As encomendas previstas para os próximos anos através dos programas da Petrobras e Transpetro, como Promef e EBN, além dos navios-sonda e projetos de empresas privadas, trazem perspectivas animadoras para o setor naval.

Os fornecedores de navipeças percebem um aquecimento no mercado, o catálogo Navipeças tem certificado cada vez mais empresas nacionais aptas a atender à cadeia e as companhias estrangeiras têm demonstrado interesse em se estabelecer no país. Mas apesar do momento favorável, fatores como o Custo Brasil e a ausência de uma política que estimule a cadeia de fornecedores do setor tornam a indústria brasileira menos competitiva.

 

“Há um volume razoável de projetos em andamento no país com horizontes para 20 a 30 anos, mas há também notória falta de competitividade das nossas indústrias por problemas que estão do lado de fora dos portões delas. Se não houver uma política industrial que estimule o conteúdo local, perderemos a oportunidade de crescimento e caminharemos para a ‘reprimarização’ da nossa economia”, opina o presidente da Câmara Setorial de Equipamentos Navais e de Offshore da Associação Brasileira de Máquinas e Equipamentos (Abimaq), Cesar Prata. O executivo destaca também que o Brasil necessita também de ministérios que criem políticas a favor do setor de bens de capital. “Se não houver política industrial consistente, desmontaremos nosso secular parque industrial.”

A implantação de uma política de conteúdo local mais clara é o principal desafio do setor de navipeças, na avaliação do vice-presidente da Federação das Indústrias do Estado do Rio de Janeiro (Firjan), Raul de Sanson. O índice nacional é definido através do percentual sobre o valor do navio. Para Sanson, deveria haver metas específicas para os componentes. “Saber que se vai fazer aqui 60% do navio que custa 100 milhões de dólares não quer dizer nada para nós. Achamos que o casco e os serviços já absorvem quase tudo. Conteúdo local não é feito para colocar em serviços, mas em equipamentos, precisamos enxergar a demanda um pouco mais real”, salienta.
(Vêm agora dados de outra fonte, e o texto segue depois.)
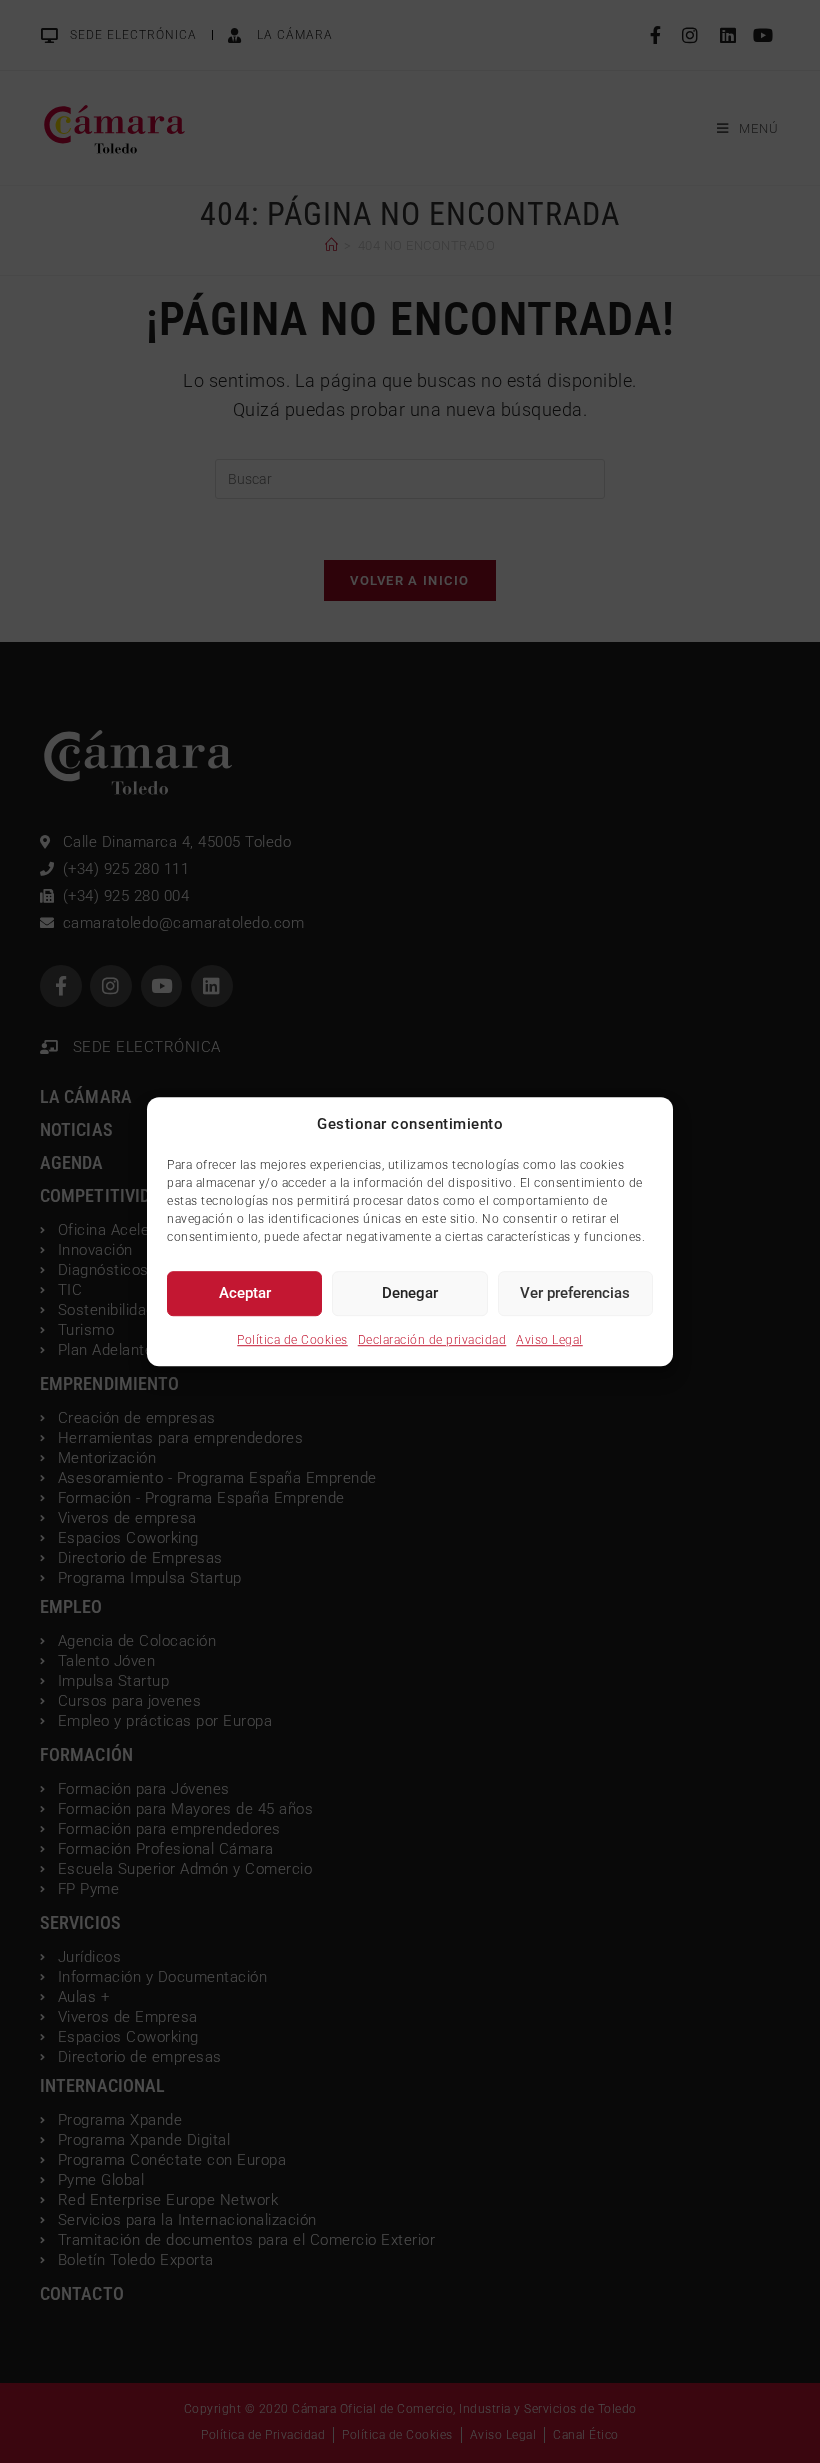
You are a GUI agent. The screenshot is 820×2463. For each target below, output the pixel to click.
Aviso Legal (549, 1340)
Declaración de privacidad (432, 1340)
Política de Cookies (292, 1340)
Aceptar (245, 1293)
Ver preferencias (575, 1293)
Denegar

Essa adoção de índices específicos para os equipamentos que podem ser fabricados no país é uma das sugestões do Sindicato Nacional da Indústria de Construção e Reparação Naval e Offshore (Sinaval) à Petrobras. A instituição realizou no ano passado um mapeamento sobre a situação do conteúdo local nos fornecimentos a navios e plataformas. “Vamos começar a destrinchar essas famílias de equipamentos para ver onde é que podemos desenvolver o conteúdo local delas”, diz o vice-presidente do Sinaval, Franco Papini.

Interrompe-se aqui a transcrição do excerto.